Et maintenant, voici venir un long hiver… – Thomas Morales

« Que serais-je devenu sans la présence de ces acteurs, actrices, chanteurs, chanteuses, écrivains et autres artistes des Trente Glorieuses ? Je leur dois tout. Mon inconstance et mes foucades. »

En plaçant son recueil de « nécrologies de papier » sous le double parrainage de Blondin, prince de la chronique arrosée à la hussarde, et de Villon, prince des voleurs et roi des poètes, Thomas Morales emprunte une nouvelle fois ces chemins buissonniers chers à nos cœurs de nostalgiques inconsolables. Comme l’a remarqué notre chroniqueur dans Un Patachon dans la mondialisation (je crois), « ce n’était pas mieux avant ; c’était mieux toujours. » Dès lors, qui mieux que lui pour célébrer comme il se doit les gloires de ces années heureuses qui nous quittent les unes après les autres ?

L’exercice consiste à rédiger une nécrologie en un temps imparti à l’annonce du décès ; cela n’a donc rien à voir avec les mondanités attendues, préparées (parfois des années) à l’avance, surgelées puis réchauffées trente secondes au micro-onde pour se garantir des « vues » au cas où un « grand » passerait l’arme à gauche…
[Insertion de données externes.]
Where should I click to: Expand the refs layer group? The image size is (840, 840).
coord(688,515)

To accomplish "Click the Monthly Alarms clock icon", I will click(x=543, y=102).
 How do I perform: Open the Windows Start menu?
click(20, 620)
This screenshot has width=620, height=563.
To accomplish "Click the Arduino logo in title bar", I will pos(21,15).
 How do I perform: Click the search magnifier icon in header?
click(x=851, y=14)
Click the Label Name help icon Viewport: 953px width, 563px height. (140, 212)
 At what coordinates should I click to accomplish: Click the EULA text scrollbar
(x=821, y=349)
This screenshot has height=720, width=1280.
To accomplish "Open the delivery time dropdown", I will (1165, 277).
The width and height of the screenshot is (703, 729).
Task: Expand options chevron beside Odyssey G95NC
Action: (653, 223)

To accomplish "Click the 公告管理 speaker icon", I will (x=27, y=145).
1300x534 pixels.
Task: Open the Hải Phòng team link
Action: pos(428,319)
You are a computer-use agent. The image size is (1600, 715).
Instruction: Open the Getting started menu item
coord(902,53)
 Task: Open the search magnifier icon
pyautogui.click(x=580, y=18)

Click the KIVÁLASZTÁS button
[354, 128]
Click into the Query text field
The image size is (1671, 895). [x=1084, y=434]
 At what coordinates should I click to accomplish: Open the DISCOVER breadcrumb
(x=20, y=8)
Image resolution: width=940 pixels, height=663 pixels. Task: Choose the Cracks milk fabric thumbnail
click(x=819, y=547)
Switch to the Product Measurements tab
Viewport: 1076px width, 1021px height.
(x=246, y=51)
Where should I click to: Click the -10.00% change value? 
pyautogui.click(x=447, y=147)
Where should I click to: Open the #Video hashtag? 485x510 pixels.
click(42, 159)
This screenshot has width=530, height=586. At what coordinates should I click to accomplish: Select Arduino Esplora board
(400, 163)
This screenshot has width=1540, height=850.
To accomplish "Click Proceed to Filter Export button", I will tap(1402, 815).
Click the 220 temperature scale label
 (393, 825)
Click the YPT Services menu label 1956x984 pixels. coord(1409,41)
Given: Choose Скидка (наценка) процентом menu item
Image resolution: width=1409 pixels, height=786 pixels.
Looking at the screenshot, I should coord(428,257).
Thomas Morales excelle dans l’art du portrait nostalgique, à la fois hommage à la vie et l’œuvre du disparu, et portrait d’une époque – lequel, par ricochets, en dit long sur la (misérable) nôtre. Sans œillères artistiques ou idéologiques, Morales rend ainsi hommage à des artistes (Belmondo, Varda, Marielle, Legrand, Audran…), des écrivains (Déon, d’Ormesson, osons Dabadie…), des iconoclastes (Tapie, Sylvia Kristel), et à son regretté éditeur Pierre-Guillaume de Roux.

La nostalgie joyeuse – c’est un art de vivre, une politesse – de Morales nous entraîne, le temps de quelques pages à l’honneur d’une idole, au cœur de souvenirs souvent idéalisés, d’une époque heureuse que nous croyons avoir vécue, et qui n’a peut-être (sans doute?) jamais existé… Qu’importe ! Ce n’était pas mieux avant, c’était mieux toujours.

Philippe Rubempré

Thomas Morales, Et maintenant, voici venir un long hiver…, Éditions Hélopoles, avril 2022, 190 p.